Records from a dataset
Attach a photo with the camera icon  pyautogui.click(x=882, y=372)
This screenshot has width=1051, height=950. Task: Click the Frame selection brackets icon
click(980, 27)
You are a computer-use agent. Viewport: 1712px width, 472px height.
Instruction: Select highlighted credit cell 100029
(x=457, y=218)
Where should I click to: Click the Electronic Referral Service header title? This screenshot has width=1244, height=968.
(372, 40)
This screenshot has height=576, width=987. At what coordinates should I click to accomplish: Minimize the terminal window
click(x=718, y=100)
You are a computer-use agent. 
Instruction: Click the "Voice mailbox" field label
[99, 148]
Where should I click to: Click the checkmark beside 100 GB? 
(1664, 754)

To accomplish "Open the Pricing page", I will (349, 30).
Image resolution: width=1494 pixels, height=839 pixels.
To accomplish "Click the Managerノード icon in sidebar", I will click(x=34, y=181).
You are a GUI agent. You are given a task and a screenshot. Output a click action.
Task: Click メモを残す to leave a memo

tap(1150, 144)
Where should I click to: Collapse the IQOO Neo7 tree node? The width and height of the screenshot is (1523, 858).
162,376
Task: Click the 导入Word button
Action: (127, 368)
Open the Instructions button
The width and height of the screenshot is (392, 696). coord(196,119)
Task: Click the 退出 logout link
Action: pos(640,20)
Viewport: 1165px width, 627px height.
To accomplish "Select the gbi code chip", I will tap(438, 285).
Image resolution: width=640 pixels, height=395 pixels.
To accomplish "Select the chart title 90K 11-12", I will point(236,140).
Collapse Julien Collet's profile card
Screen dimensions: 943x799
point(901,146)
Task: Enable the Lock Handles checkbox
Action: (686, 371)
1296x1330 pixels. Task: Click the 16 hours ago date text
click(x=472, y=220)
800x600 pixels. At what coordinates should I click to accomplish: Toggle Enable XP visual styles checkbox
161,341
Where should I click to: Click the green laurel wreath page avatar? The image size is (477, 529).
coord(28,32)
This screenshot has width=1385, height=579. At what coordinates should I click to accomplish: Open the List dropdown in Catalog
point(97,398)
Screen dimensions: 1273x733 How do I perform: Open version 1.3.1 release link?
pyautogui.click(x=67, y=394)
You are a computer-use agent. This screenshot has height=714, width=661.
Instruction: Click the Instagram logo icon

* [What you are asked to do]
Copy out every line from the data above that has "resolution" in it.

* [Response for this exercise]
Image resolution: width=1494 pixels, height=839 pixels.
Image resolution: width=640 pixels, height=395 pixels.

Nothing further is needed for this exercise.